Stopped in to browse and wound up spending nearly $100 on six bottles...they do a 10% discount on a mixed sixer. Cramped little store so browsing is tight. Nice selection of pretty standard crafts but theres a handful of hidden gems as well. The staff seems pretty knowledgeable...prices are fair to high. Lots of snacks available here including a full lineup of ritter sports! Didnt endulge in any of the real food though.
A slightly smaller version of the other Foodery (which I was more familiar with when I lived in Philly), but the selection doesnt disappoint. A strongly recommended stop, if you are in the area and need to pick up some sick brews.
I went here on the recommendation of a place close to the train station and decided to check.
Inside is nothing special, you wouldn’t know beer was sold there unless you were told. It’s also very small in here, so don’t come with a crowd of people. The beer is scatted around the back edges where they fill almost the whole cold section, approximately 8 windows. There’s a decent selection here, being from New Jersey there’s things here that we don’t get so it looks like a lot, though for Philly locals it may be considered small. Either way, for NJ people there’s a lot of stuff to spend your money on here.
Unfortunately there’s no prices, but the staff I dealt with had no problems. Prices were a tad on the high side, then again I’ve heard most places in Philly are high so take that with a grain of salt. I think the Bells Two Hearted I bought was $3, and the Speedway Stout I bought was $18. They do offer 10% discounts on every 6 bottles you buy, 12 ounce up to 750ml.
It’s definitely worth visiting if you’re taking a train over from New Jersey to get new beer, there’s a lot of stuff we can’t get there.
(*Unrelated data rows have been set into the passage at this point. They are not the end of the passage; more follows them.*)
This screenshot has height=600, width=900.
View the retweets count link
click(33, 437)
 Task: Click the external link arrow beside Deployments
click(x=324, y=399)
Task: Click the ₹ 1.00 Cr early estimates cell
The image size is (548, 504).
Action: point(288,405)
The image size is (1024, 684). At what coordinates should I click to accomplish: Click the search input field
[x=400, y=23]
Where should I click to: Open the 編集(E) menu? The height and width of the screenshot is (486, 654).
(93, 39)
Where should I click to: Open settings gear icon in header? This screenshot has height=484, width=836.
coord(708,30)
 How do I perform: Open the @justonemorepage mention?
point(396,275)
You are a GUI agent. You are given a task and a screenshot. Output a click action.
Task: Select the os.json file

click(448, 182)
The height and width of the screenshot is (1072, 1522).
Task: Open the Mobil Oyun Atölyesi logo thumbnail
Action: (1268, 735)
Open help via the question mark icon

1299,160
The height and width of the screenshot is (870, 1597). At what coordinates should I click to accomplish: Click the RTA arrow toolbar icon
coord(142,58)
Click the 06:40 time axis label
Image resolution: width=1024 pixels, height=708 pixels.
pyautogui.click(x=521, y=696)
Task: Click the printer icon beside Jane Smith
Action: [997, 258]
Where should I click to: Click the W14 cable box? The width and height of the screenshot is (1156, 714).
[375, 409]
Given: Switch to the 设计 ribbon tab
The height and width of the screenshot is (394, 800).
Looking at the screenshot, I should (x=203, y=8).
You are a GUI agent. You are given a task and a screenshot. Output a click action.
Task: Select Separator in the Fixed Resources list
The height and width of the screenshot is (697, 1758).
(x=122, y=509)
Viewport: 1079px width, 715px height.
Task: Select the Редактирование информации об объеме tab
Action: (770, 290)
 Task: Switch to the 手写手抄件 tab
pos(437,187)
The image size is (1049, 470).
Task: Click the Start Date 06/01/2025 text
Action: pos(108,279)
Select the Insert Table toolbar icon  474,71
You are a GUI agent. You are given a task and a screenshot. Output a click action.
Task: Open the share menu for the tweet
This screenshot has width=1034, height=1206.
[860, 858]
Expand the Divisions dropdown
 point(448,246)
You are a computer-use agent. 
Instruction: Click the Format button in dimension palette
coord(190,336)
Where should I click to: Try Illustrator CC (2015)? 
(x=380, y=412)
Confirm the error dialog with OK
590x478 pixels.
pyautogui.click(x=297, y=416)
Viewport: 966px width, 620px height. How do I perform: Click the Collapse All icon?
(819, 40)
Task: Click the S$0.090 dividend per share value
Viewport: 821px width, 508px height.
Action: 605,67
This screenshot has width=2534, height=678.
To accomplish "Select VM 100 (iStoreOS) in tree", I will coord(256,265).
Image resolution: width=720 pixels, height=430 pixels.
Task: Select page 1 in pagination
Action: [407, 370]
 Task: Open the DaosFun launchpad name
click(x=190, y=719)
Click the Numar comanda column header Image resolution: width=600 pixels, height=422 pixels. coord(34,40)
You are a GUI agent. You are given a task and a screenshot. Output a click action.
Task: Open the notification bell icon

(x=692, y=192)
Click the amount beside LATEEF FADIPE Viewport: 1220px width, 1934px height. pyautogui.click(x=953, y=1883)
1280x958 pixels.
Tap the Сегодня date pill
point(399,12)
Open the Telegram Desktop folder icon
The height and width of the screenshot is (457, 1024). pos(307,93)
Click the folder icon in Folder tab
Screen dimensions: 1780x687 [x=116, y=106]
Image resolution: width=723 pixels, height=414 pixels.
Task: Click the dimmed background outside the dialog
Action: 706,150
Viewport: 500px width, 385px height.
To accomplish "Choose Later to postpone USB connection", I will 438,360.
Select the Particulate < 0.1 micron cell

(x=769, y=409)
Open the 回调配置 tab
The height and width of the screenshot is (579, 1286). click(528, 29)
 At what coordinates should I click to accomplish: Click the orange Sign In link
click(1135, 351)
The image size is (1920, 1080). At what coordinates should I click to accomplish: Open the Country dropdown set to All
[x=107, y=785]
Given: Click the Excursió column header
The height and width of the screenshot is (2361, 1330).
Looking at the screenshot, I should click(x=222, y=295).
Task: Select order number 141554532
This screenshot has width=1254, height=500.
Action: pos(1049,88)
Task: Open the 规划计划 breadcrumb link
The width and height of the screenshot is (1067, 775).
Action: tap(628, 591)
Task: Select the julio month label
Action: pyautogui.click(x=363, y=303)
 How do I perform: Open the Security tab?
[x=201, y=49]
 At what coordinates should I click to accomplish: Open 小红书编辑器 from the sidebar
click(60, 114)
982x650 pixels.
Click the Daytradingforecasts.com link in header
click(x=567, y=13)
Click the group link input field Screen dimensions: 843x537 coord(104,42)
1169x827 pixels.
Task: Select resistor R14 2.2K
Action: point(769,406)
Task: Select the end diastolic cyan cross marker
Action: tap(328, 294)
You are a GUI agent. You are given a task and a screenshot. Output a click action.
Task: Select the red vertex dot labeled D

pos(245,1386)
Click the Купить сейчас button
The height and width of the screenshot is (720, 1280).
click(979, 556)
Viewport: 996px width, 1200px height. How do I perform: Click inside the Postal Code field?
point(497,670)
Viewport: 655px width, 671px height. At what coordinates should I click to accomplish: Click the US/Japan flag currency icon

Small store in downtown near the historic district, Foodery is a very cramped convenience store that happens to be stocked with 90% beer and maybe 10% food, soda, and custom sandwiches. Everything essentially is for sale as a single and there are no price tags, which can get quite annoying. But, you do get what you pay for and that is quite an outstanding selection ranging from Hair of the Dog to FiftyFifty Eclipse to Cigar City to Lost Abbey to odd Belgian stuff. I usually stop in here each trip to Philly and spend around $40-$50 on weird stuff I can’t find anywhere else. Most recent haul was 50/50 Eclipse Grand Cru for $29 each. You can go up to the counter and ask for a price check on anything you want, though that can be a little annoying. Don’t come in here with a large group because only 4-5 people can fit in this place before it gets too cramped. There isn’t someone on staff to answer beer questions, just ask the cashier essentially for anything. I usually get a nice response. Also, they have quite a bit of glassware for sale. Sandwiches in the back are apparently yummy, but I’ve never gotten one.
The place is a mini mart with coolers of single bottles. Nice items, but high prices in general. No price tags also and really disorganized. The location in the city center make this place a woth stop for a tourist.
7 years ago, when I first heard of the Foodery, I dreamt of it as a place comparable to the great NY state of MA beer stores, but with a different selection including plenty of PA stuff. I was pretty shocked that it’s actually a smallish convenience store, though with an obvious focus on craft beer with its lines of coolers. Great Lakes, Troegs, Founders, Victory, Mikkeller, Lost Abbey, Russian River were all spotted, but I can’t say there were many special rarities. All in all probably less than 500 beers and not a single one of them with a price tag and that is quite annoying btw and hurting the service score. I came out a bit disappointed and cannot call it a must though its location is convenient.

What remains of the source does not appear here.